The day started with Tony Benn. I've seen Tony Benn quite regularly for over twenty years and it's always the same speech. To paraphrase "Redistribute wealth, ... , if you go back enough generations each of us, individually, has more ancestors than there were people alive therefore we are all cousins, ... , and wouldn't the world be better if we all just got along, ... , there's seventy seven nationalities in my grandkid's school, ... , it's a United Nations, ... , my grandkids know more about the world than I did at their age".
Next came Karen Chouhan, from the National Assembly against Racism, talking about identity, integration and how her son regularly gets stopped and searched by the police. All solid traditional stuff. All solid traditional polemic that describes the world as it is and not as it ought to be.
Then a speech from Salma Yaquoob. I wasn't making notes and can't readily recall what she said but she comes over as very intelligent, and is probably going to replace GG as Respect's only MP.
Then we went in a procession around the town of Burford lead by Cry Havoc Morris, and followed by a Woodcraft Folk contingent.
Meeting back outside the churchyard we sang the Billy Bragg lyrics to the Internationale.

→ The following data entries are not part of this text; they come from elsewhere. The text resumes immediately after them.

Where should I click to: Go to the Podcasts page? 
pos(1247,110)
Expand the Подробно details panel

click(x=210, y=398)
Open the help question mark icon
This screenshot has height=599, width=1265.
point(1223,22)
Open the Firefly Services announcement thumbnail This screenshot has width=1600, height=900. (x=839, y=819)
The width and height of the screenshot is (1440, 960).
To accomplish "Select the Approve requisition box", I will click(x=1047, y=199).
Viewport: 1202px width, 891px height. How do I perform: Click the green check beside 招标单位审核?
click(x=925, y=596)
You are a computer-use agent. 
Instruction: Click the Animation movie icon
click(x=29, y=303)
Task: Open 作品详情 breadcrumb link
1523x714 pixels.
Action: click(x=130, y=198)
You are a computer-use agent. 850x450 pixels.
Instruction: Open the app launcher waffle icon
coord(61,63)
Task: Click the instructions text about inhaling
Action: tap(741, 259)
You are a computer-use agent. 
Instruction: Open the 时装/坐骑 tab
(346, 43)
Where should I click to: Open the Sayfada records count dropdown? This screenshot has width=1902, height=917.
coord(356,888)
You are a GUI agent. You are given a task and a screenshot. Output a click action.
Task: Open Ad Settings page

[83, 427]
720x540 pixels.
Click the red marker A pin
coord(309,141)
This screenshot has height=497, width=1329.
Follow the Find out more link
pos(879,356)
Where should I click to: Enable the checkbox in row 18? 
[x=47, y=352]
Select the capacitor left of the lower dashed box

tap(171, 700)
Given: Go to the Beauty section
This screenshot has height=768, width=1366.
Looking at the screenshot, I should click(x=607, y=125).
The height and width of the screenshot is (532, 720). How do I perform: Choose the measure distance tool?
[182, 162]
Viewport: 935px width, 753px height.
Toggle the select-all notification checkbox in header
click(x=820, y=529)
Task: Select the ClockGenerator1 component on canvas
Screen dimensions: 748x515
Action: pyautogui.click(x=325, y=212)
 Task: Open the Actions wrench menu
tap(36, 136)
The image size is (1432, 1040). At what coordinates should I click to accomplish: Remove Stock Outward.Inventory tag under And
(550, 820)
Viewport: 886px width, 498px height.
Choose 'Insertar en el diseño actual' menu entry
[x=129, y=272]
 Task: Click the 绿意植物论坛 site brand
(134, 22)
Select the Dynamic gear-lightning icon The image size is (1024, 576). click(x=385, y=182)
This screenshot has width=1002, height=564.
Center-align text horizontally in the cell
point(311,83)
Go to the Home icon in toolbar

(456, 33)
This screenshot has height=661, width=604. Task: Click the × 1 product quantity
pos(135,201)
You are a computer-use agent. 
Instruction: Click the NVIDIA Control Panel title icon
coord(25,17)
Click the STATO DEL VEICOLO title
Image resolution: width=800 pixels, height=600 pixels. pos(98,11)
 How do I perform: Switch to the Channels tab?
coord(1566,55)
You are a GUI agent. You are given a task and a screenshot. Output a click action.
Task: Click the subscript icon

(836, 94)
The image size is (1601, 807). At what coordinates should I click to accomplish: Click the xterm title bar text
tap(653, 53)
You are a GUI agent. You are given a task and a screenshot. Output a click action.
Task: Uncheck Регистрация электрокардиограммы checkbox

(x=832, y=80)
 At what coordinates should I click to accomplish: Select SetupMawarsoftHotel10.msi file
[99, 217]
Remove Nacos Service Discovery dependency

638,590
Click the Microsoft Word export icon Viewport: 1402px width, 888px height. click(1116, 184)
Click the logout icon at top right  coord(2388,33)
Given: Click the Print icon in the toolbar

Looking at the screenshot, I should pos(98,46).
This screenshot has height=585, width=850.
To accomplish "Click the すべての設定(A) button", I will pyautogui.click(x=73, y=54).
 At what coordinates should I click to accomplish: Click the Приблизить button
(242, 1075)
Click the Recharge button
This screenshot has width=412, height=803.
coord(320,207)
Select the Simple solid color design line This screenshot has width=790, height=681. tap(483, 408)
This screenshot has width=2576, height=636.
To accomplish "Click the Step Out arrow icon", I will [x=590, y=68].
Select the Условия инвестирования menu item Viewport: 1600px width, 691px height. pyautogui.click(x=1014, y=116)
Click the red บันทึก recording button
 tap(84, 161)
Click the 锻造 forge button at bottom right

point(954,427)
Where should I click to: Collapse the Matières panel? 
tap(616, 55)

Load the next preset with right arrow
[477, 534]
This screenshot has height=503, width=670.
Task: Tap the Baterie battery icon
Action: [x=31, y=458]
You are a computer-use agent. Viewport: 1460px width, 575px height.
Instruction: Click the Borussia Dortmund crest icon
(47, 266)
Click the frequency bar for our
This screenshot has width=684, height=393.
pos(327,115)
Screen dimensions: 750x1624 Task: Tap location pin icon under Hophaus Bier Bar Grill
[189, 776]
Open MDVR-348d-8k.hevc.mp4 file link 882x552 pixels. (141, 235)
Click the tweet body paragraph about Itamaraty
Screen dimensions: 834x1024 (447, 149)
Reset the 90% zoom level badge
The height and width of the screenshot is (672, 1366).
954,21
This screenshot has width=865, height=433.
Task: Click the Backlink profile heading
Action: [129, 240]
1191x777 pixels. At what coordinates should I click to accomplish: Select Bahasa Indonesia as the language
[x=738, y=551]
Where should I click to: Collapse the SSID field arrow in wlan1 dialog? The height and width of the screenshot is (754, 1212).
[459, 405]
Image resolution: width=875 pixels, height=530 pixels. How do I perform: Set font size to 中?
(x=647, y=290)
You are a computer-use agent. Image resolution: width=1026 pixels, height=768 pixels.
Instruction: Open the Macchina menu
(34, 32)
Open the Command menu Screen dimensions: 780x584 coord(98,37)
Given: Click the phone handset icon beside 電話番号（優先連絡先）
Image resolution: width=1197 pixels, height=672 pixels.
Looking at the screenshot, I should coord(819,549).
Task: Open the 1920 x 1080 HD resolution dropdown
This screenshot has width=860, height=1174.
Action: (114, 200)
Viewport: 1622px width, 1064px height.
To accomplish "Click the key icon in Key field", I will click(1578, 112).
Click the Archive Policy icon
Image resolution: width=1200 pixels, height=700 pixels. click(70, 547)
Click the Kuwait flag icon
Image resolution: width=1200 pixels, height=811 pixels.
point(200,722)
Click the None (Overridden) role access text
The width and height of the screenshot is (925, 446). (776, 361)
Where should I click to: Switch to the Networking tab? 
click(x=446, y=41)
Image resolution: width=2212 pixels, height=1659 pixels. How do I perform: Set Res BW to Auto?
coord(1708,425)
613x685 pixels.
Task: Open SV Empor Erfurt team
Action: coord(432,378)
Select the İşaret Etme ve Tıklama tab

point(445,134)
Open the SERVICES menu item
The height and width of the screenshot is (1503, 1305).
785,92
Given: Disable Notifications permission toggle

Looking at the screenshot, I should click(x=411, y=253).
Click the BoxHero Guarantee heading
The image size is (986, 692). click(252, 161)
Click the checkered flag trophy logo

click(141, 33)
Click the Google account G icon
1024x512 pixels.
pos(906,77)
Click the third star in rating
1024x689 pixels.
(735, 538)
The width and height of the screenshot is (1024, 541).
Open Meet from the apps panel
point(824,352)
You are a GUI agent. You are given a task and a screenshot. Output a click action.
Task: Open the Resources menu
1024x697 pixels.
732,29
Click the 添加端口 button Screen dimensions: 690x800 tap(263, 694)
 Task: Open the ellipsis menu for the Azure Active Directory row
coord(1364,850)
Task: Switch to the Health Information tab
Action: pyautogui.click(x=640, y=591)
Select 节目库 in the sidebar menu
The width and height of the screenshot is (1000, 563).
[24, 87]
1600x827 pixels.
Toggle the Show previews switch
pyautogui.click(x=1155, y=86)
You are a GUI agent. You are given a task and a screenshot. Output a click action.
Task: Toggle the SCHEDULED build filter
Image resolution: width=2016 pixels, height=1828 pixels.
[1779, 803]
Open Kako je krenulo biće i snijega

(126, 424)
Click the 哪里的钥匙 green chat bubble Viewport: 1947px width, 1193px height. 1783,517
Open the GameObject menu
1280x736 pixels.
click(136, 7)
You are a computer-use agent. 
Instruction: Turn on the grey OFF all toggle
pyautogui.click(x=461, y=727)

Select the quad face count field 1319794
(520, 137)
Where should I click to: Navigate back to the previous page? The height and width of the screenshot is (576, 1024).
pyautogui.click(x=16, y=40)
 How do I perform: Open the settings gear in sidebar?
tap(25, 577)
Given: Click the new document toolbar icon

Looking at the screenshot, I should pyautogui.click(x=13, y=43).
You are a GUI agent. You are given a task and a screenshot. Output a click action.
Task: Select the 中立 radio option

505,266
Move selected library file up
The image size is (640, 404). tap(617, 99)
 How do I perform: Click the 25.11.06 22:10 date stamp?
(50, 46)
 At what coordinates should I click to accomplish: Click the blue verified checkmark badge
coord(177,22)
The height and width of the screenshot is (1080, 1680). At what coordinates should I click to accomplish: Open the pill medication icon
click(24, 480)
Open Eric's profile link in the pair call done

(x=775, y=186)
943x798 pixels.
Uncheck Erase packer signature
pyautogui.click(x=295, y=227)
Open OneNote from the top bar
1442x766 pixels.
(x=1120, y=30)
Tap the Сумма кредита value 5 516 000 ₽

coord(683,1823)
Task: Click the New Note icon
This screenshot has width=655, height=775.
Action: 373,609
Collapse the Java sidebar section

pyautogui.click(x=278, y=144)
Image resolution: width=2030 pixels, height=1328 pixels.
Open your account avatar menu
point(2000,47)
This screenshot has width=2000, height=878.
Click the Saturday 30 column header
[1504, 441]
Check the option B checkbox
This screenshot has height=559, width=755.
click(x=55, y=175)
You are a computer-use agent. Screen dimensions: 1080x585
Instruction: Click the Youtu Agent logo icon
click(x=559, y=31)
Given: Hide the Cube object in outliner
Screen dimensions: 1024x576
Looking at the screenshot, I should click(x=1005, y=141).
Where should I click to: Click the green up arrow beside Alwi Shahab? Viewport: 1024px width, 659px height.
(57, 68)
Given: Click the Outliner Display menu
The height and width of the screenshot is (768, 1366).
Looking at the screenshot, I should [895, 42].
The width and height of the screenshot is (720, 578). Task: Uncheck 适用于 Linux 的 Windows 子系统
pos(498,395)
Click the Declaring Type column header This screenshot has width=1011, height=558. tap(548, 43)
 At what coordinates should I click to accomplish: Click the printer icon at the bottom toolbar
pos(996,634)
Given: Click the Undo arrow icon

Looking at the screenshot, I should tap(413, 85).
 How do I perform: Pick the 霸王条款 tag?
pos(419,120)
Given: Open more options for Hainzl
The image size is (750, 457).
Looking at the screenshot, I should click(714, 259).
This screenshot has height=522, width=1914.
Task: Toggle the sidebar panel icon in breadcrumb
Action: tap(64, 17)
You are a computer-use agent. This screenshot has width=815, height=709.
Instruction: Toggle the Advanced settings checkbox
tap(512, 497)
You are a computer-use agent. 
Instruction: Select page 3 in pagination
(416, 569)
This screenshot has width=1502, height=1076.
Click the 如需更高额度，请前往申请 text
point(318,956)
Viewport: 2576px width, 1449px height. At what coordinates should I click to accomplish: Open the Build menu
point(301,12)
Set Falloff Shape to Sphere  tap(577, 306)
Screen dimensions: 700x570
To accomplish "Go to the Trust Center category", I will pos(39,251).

Enough to bring a tear to the eye!
In the pub we were sat by Cry Havoc Morris who serenaded us with music. Must admit I have a confession to make, and this will please Bagrec, I enjoyed the experience.
The day ended with a show by Robb Johnson and Leon Rosselson, which sometimes irritated and sometimes entertained, according to my own prejudices. A song that particularly irked was Rosselson's "My Father's Jewish World", with its line "It's not a nation, not a religion, this Jewish spirit is still unbroken". The final clause, "this Jewish spirit is still unbroken", has merit and is beyond dispute, it's the first two sections that irked. That bit about "not a nation, not a religion". Is he appealing to the romantic ideal of the diasporic citizen of the world, which has a certain idealistic charm or is he denying any right to a Jewish nation? I think it's the latter. And that is wrong. In a world of nations everyone has a right to a home nation except the Jewish people. That is unforgiveable.